Grundsätzlich müsse man trennen, ob es sich um Erinnerungsorte handele, die an eigene Schuld und Verbrechen erinnern – so wie die Judenvernichtung – mit der man erst einmal ins Reine kommen muss, bevor man ein öffentliches Symbol in Form eines Mahnmals dafür findet, sagt Kulturwissenschaftler Thomas Thiemeyer von der Universität Tübingen.
Anders sei es beispielsweise bei Naturkatastrophen, die sozusagen geteiltes Leid für alle waren. Hier haben die Menschen oft ein unmittelbares Bedürfnis, an die einschneidenden Erlebnisse in Form von öffentlich sichtbaren Symbolen zu erinnern.
Das Hochwasser im Ahrtal ist eine Katastrophe, die in Deutschland unvergleichlich ist. Andere zeitgenössische Mahnmale erinnern an konkrete menschenverursachte Katastrophen, beispielsweise Amokläufe oder Anschläge.
Gut funktionierende Mahnmale: Sensibel gestaltet und unter Beteiligung der Angehörigen
Aktuell entsteht eine Gedenkstätte für die Opfer der Amokfahrt in der Fußgängerzone in Trier im Dezember 2020. Fünf Menschen waren damals gestorben, viele weitere verletzt worden. Im Oktober 2021 war ein weiterer Mann verstorben, der bei der Tat schwer verletzt worden war.
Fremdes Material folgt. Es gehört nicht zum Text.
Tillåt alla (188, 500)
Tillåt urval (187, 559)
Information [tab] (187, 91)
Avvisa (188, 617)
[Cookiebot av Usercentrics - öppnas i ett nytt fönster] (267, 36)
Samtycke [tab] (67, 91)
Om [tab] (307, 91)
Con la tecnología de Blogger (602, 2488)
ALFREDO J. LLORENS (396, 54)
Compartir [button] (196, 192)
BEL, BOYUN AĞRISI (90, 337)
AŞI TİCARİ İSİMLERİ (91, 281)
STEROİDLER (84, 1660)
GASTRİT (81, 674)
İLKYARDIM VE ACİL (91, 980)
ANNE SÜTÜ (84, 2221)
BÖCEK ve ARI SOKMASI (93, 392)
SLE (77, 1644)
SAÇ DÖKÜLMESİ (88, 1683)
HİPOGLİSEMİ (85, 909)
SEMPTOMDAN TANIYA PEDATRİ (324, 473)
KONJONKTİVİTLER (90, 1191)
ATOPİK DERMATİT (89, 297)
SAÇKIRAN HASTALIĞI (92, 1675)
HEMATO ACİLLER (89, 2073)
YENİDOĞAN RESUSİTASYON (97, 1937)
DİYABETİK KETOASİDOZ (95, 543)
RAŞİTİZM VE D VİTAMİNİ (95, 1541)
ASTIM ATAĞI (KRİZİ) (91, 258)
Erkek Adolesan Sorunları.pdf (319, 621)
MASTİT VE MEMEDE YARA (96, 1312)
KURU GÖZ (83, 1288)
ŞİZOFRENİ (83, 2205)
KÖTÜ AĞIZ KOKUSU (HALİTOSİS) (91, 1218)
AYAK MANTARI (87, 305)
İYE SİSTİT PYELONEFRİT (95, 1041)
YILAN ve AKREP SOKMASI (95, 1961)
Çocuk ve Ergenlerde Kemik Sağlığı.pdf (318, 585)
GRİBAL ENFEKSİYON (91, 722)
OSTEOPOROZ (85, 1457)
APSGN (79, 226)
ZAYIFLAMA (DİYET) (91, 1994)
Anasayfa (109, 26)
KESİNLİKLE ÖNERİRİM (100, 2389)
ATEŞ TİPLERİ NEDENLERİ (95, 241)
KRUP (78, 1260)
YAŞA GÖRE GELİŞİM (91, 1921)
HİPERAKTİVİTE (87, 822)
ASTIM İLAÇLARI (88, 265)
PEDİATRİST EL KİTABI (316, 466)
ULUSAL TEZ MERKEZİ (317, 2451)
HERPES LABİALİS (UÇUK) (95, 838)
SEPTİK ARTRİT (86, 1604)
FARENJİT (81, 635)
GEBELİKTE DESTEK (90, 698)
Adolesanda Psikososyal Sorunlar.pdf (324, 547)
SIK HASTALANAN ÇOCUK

Der Täter ist im August 2022 wegen mehrfachen Mordes und mehrfachen versuchten Mordes zu lebenslanger Haft verurteilt worden. Das Gericht stellte zudem die besondere Schwere der Schuld fest und ordnete wegen einer psychischen Erkrankung des Mannes dessen Unterbringung in einem geschlossenen psychiatrischen Krankenhaus an.
Sechs Bronze-Stelen sollen im Frühjahr 2024 nahe der Porta Nigra aufgestellt werden und an die Opfer erinnern: Eine sehr viel konkretere Erinnerung an die Toten als der geplante Schriftzug in Großbuchstaben im Ahrtal.
Es gibt bereits eine Gedenktafel – das Wort „Amokfahrt“ sollte bewusst nicht darauf auftauchen. Und auch die Tafeln aus Bronze, die im Boden in der Fußgängerzone eingelassen werden sollen, wurden nach Wünschen der Betroffenen mit einem Künstler gestaltet. Einen Gedenkort anlegen, das funktioniere nur, wenn Überlebende und Hinterbliebene bei der Gestaltung großes Mitspracherecht haben, da ist man sich in Trier einig. So bekommt das Mahnmal „eine Seele“, heißt es von der Stiftung Katastrophen-Nachsorge.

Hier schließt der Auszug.